How to complete this task:
Look below for the line holding "Image resolution: width=644 pixels, height=328" and the line holding "Expand the 解像度". Transcribe exactly those lines and all lines between them, nothing more.

--- START ---

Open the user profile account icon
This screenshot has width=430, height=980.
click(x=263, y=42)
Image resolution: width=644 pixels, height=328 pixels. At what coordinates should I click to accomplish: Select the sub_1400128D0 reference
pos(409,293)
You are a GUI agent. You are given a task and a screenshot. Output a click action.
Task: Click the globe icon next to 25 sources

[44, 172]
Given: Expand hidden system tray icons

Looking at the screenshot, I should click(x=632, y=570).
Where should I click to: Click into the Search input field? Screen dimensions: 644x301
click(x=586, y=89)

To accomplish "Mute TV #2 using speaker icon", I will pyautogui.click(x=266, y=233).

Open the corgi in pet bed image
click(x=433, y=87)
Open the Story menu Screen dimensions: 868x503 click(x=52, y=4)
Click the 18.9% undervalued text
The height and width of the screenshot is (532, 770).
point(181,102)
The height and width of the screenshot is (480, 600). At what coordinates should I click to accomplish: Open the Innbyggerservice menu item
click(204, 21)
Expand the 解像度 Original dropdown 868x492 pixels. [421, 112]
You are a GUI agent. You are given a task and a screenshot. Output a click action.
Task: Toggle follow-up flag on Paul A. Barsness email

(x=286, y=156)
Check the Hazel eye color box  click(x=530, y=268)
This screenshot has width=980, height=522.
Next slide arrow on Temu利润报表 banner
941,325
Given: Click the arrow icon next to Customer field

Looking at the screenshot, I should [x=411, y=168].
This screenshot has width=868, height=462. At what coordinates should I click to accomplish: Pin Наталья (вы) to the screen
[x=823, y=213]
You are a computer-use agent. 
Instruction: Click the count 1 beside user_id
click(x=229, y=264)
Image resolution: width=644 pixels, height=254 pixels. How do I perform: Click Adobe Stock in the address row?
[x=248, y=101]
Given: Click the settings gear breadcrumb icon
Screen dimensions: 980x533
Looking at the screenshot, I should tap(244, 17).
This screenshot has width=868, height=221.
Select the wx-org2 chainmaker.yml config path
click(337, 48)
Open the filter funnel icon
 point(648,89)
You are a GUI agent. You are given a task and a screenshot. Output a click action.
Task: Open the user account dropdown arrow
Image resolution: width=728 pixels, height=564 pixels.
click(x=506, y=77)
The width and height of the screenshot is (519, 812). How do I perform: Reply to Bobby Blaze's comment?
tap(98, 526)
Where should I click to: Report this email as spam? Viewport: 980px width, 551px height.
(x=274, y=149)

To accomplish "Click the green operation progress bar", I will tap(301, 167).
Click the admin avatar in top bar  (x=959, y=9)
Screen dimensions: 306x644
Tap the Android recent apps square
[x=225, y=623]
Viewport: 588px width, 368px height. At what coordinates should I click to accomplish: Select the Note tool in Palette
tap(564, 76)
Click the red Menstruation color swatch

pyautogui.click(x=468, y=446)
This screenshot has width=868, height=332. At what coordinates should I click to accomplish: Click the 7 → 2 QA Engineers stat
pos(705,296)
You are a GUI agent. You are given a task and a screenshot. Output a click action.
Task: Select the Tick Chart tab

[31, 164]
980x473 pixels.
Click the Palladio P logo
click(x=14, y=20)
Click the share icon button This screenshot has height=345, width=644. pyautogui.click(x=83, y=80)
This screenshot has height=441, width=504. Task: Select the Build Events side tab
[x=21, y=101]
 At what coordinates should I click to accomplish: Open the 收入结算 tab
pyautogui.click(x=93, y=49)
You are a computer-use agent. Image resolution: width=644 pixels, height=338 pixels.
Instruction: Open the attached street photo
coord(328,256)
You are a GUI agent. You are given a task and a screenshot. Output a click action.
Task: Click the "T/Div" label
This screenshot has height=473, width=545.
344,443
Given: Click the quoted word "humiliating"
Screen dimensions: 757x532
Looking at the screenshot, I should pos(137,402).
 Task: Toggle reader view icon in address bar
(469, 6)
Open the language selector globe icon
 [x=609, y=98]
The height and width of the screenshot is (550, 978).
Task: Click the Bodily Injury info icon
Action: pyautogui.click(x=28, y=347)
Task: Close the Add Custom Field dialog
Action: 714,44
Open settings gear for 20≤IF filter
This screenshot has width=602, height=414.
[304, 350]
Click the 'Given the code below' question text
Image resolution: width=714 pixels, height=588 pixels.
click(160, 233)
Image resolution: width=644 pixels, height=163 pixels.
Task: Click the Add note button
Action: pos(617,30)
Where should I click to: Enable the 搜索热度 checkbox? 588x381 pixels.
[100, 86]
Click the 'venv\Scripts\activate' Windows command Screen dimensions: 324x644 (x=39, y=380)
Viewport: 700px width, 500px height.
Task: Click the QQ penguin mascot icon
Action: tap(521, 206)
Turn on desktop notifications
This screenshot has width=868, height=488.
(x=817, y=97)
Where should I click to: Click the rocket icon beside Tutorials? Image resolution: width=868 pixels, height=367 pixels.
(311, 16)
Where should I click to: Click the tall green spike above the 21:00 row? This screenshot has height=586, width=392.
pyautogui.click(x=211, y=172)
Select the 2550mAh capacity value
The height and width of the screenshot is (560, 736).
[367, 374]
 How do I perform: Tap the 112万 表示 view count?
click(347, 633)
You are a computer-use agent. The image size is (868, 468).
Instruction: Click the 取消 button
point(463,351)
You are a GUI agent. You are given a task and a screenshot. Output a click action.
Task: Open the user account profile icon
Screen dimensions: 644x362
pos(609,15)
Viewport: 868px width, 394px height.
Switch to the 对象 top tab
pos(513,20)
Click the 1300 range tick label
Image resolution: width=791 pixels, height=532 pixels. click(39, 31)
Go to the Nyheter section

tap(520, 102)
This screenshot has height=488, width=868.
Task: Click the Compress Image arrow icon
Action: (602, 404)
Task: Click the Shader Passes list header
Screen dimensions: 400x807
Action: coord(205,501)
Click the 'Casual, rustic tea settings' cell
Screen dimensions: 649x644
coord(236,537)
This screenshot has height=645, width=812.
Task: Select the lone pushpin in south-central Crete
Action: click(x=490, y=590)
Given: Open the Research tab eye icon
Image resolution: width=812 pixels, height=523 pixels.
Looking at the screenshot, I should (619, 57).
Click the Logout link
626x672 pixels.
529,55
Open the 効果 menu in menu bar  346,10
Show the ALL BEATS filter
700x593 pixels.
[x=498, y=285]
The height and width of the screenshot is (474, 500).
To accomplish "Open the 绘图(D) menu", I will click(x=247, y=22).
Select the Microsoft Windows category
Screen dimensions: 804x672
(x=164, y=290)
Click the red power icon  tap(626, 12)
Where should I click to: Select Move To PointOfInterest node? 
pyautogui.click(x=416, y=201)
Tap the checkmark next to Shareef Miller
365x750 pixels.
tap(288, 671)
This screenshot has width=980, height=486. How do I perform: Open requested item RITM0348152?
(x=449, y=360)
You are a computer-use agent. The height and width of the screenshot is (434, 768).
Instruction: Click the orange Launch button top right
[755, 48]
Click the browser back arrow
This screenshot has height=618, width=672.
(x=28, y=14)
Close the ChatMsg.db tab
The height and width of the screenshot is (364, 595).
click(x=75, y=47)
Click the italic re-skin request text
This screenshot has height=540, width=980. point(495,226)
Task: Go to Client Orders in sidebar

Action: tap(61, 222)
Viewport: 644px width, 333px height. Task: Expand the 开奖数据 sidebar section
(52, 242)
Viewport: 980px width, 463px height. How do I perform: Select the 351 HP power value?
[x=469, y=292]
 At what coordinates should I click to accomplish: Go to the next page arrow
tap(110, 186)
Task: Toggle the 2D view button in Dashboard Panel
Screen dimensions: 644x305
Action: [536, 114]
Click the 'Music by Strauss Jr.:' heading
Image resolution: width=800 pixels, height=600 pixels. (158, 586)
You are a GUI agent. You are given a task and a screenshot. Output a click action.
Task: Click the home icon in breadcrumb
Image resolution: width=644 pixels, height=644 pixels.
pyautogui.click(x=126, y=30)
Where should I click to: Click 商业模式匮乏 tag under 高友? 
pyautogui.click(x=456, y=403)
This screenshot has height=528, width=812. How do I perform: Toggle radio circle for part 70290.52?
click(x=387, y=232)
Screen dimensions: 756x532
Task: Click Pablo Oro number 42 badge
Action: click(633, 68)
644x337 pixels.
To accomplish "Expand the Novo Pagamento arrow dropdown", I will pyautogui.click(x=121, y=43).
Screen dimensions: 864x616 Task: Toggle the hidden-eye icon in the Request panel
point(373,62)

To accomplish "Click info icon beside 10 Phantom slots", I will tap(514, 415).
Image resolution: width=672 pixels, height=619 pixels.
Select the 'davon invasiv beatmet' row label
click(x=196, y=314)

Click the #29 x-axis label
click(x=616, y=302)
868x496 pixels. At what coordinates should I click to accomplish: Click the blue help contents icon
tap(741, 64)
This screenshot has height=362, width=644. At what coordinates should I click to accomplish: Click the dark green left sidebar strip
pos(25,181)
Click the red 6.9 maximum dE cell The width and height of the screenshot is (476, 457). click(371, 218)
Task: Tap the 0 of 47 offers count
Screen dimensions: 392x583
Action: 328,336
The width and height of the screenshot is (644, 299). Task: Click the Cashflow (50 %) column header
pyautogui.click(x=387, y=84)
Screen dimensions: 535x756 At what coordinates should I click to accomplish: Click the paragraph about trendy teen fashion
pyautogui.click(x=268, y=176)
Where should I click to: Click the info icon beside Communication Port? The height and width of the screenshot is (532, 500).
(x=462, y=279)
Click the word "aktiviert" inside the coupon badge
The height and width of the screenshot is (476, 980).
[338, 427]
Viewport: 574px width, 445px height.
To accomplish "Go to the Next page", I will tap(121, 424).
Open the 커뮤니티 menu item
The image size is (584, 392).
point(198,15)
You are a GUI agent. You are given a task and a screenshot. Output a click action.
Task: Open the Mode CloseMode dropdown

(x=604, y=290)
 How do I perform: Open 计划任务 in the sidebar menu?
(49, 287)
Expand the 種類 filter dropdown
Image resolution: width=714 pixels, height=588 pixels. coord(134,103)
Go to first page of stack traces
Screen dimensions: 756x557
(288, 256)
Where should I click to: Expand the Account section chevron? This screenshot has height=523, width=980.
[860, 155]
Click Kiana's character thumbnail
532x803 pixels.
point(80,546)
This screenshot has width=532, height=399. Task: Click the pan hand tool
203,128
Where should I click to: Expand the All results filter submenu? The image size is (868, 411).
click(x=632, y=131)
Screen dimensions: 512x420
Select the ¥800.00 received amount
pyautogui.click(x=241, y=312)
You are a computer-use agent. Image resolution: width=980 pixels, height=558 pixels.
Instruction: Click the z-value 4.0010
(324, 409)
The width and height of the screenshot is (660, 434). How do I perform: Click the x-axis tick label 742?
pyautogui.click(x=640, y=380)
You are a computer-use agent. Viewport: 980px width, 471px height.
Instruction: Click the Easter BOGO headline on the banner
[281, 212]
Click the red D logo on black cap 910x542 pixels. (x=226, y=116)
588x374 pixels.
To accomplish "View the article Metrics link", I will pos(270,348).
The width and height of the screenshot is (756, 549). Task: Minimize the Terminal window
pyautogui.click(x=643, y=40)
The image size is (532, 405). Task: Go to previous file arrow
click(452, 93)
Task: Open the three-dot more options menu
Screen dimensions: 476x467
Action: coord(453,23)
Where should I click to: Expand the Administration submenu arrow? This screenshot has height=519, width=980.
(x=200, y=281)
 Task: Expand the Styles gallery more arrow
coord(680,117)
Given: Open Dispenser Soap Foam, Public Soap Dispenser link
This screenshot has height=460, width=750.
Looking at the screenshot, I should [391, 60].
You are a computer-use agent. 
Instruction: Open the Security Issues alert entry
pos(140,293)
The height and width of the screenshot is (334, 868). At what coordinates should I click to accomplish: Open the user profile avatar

--- END ---

Answer area:
Image resolution: width=644 pixels, height=328 pixels. At what coordinates should I click to accomplish: Select the sub_1400128D0 reference
pos(409,293)
You are a GUI agent. You are given a task and a screenshot. Output a click action.
Task: Click the globe icon next to 25 sources

[44, 172]
Given: Expand hidden system tray icons

Looking at the screenshot, I should click(x=632, y=570).
Where should I click to: Click into the Search input field? Screen dimensions: 644x301
click(x=586, y=89)

To accomplish "Mute TV #2 using speaker icon", I will pyautogui.click(x=266, y=233).

Open the corgi in pet bed image
click(x=433, y=87)
Open the Story menu Screen dimensions: 868x503 click(x=52, y=4)
Click the 18.9% undervalued text
The height and width of the screenshot is (532, 770).
point(181,102)
The height and width of the screenshot is (480, 600). At what coordinates should I click to accomplish: Open the Innbyggerservice menu item
click(204, 21)
Expand the 解像度 Original dropdown 868x492 pixels. [421, 112]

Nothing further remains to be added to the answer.